After driving the 296 GTS on these stunning roads, he’s bursting to share his impressions. “The day is perfect,” he says. “The sun is out and the sky is blue, almost matching the paint of the car. The roads here are ideal to enjoy the 296 GTS.” To add to the spectacle, Alessio is joined on the day by a 296 GTS with the optional Assetto Fiorano track-focussed package; together they performed quite a show on the Sardinian roads. 

 

The sense of excitement ignites with the 296 GTS name – derived from the engine’s displacement (2.9 litres), number of cylinders (six), and the Gran Turismo Spider initials.
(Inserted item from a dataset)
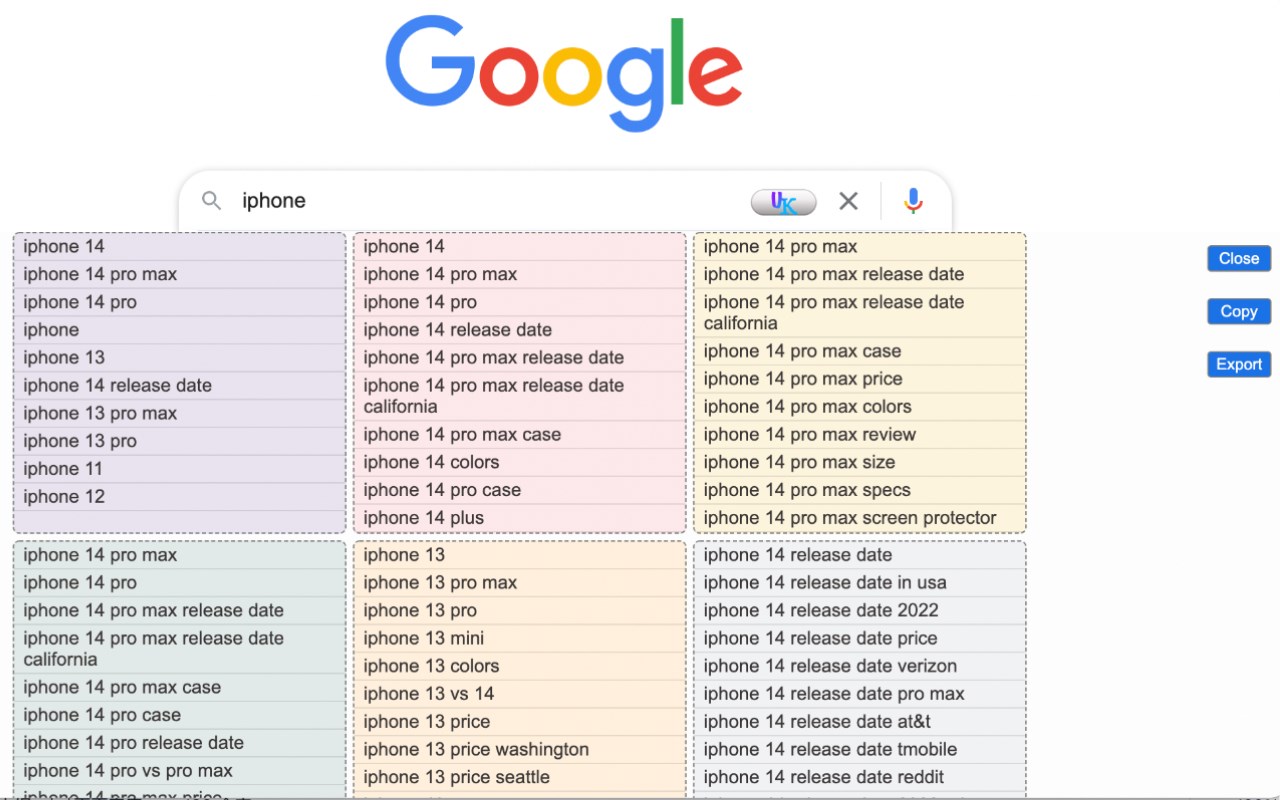This screenshot has height=800, width=1280.
Task: Select "iphone 14 pro max screen protector"
Action: coord(849,518)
This magical conjuration of numbers and initials bears within it not only the Ferrari spider heritage, but also something entirely new, since this is the first ever six-cylinder road-going spider to wear the Prancing Horse badge. 

The winding roads of Villanova in Sardinia provided the perfect testing ground for both the 296 GTS and the 296 GTS Assetto Fiorano

Of course, what gives the 296 GTS its unique character is its retractable hard top (RHT). This 

can be deployed at the push of a button in just 14 seconds, at speeds of up to 45km/h. The folding roof splits into two sections, neatly folding flush over the front part of the engine. 

 

The essential ingredients that make the phenomenal 296 GTB such an exciting car to drive are retained in the new 296 GTS. That includes, of course, the epoch- making V6 engine. The wide 120-degree ‘v’ between the cylinder banks enables the two turbochargers to be installed within the ‘v’, bringing advantages in terms of packaging, low centre of gravity, and weight reduction. 

 

Not only that, it also helps unleash extreme levels of power – indeed, an outright world record for specific power in a production car, at 221cv per litre. Combined with the plug-in electric motor at the rear, the total power output is 830cv, catapulting the 296 GTS to thevery top of the rear-wheel-drive spider segment. Its top speed of more than 330km/h and 0-100km/h time of 2.9 seconds are unchanged from the 296 GTB. 

  


Ferrari driver Alessio Rovera drives across the Ponte Vecchio of the Sardinian town of Bosa, which dates back to the 9th century BC 


The searing sound of the V6 has clearly made a big impression on Alessio: “You only hear the noises you want to hear, which in the spider are more intense. At high revs, the engine sounds amazing, and when you throttle off, it sounds like popcorn – really cool! It’s not as loud as a racing car, though; it’s the perfect compromise for the road.” 

 

Alessio does sense racing DNA in the 296 GTS. “I’m used to driving 488 GTE and 488 GT3 Evo race cars, which have a longer wheelbase. The 296 GTS’s short wheelbase makes it feel so nimble through corners, with very fast changes of direction. It feels superb and is especially quick through hairpins. Even on bumpy roads – and Sardinia has a lot of those – you can adjust the dampers to suit. The brakes are amazing, too; the technology is incredible. The feeling is close to a racing car, a real racer for the road.”